Your Guide To Cyber Liability Insurance

3 min read
August 31, 2022 at 1:00 PM

Unsafe at Any Speed: The Designed-In Dangers of the American Automobile is a non-fiction book by consumer advocate Ralph Nader, first published in 1965. Its central theme is that car manufacturers resisted the introduction of safety features (such as seat belts) and that they were generally reluctant to spend money on improving safety. As a result of the book and Nader’s work, the first comprehensive automobile safety legislation in United States history was passed in 1966 with the National Traffic and Motor Vehicle Safety Act and the Highway Safety Act.

In December of 2015, the late Becky Base called for a “Ralph Nader” moment for cybersecurity; she calls it the Nader moment because the closest analogy for cybersecurity is his campaign in the mid-1960s to improve auto safety, an effort that had languished for close to 50 years. The automotive analogy suggests that one key driver of the change could be insurance. Cyber risk coverage exists, but many insurers are now reluctant to underwrite all cybersecurity exposures, given the variable nature of the risks they are being asked to indemnify.

How can we limit those variables and reduce risk? By agreeing on a standard set of questions on best practices, cyber hygiene, and behaviors that insurers/underwriters will want you to answer when applying/renewing for cyber insurance. Cyber insurance questionnaires have evolved from the basic computer security that merely checked to see if we had firewalls and antivirus and not much else, to a more robust and in-depth assessment of your cybersecurity controls, processes, and policies.

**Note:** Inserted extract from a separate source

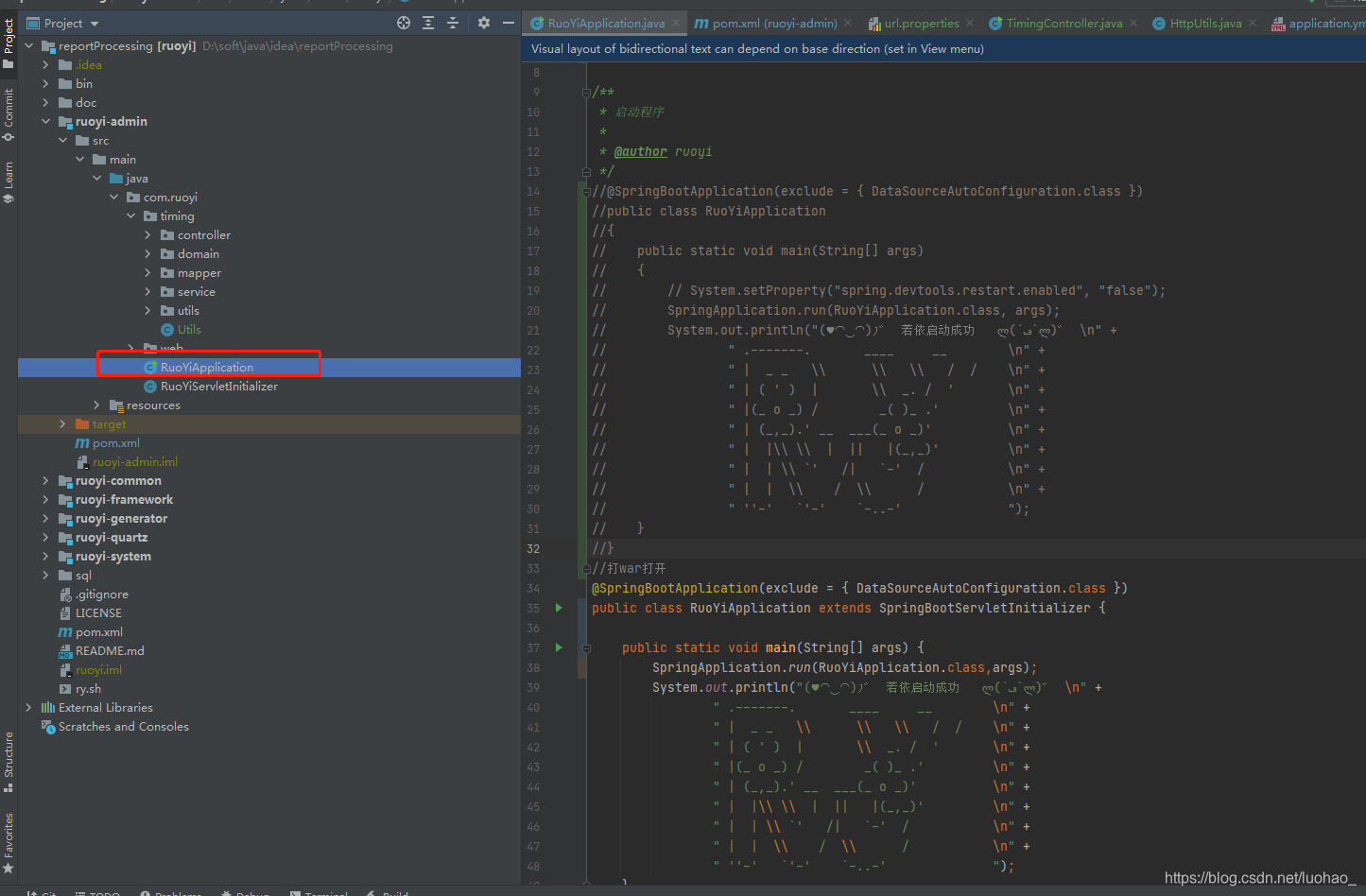This screenshot has height=896, width=1366.
Task: Toggle the run marker beside line 35
Action: [x=558, y=608]
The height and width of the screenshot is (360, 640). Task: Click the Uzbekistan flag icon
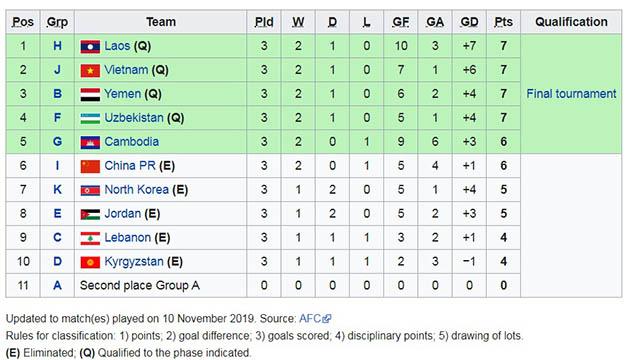click(x=90, y=119)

How you answer the questions will determine if your organization is insurable and will also influence the premium you will pay. Are you doing enough to ensure that you are insurable (managing risk)? The following is a list of questions that could potentially be asked of your organization when seeking cyber liability insurance coverage:

  • Do you perform regular backups and store them in a secure off-site location?
    • In this day and age of ransomware, ensuring that you have a method to restore data is a key step to ensure you can recover from an attack. During the Colonial Pipeline ransomware attack, even after receiving the decryption key, the victims reportedly still needed to restore from backup because the decryption process was taking an excessive amount of time.
  • Are you using Azure? AWS? Google cloud services?
  • Are your backups encrypted and kept separate from the network whether offline or with a specialist cloud service?
  • How do you manage vendor risk?
  • Do you have Privileged Account Management (PAM) deployed?
  • Do you limit remote access to all computer systems by using two-factor authentication?
    • Insurance underwriters are aware of the risk of remote access and want to ensure that users have two-factor authentication (2FA) when using credentials outside of the office to remote into the firm.
  • Do you provide users with password manager software?
  • How do you implement local administrator rights?
  • How many personally identifiable information (PII) records are held on your network?
    • Don’t wait until renewal time to identify and categorize the PII on your network. Personally identifiable information (PII) can be sensitive or non-sensitive. Sensitive personal information includes legal statistics such as full name, social security number (SSN), driver’s license, mailing address, credit card information, passport information, financial information, and medical records. Often you may need to adjust this list depending on your organization and what records you store on your network.
  • Do you provide periodic anti-fraud training to employees?
    • This question is meant to ensure that we are teaching employees to recognize social engineering attempts to steal credentials or commit fraud.
  • Are processes in place to request changes to bank account details including account numbers, telephone numbers, or contact information?
    • Once again, the emphasis was on making 2FA part of the payment process. 2FA is recommended for any external financial or banking transaction.
  • Can users access email through a web application on a non-corporate device?
    • Many firms mandate the use of separate devices for office access. If you allow email access through a non-corporate device, insurance providers want you to protect it with the use of 2FA.
  • Do you strictly enforce Sender Policy Framework (SPF) on incoming emails?
    • Sender Policy Framework (SPF) is an email-authentication technique that is used to prevent spammers from sending messages on behalf of your domain. With SPF, an organization can publish authorized mail servers. It also asked if your desktop email platforms or firewalls provide sandbox capabilities to evaluate attachments.
  • Do you use endpoint protection in the network? What brand?
  • Do you have a Security Operations Center (SOC)?
  • What steps are you taking to detect and prevent ransomware attacks?
  • How long does it take to install critical, high severity patches?
  • Have you implemented a hardened baseline configuration across servers, laptops, desktops, and managed mobile devices?
  • Are end-of-life or out-of-support hardware and systems segregated from the rest of the network?

Assessing and reporting on the controls, processes, and policies that you have in place is a critical part of every organization's information security program and is now part of the cyber insurance renewal process. The good news is that Compass IT Compliance has you covered and can provide the direction you need to answer these questions and mitigate your risk of a breach. Taking time to implement protocols and controls increases the chances of your business being “insurable” and may lower overall insurance costs!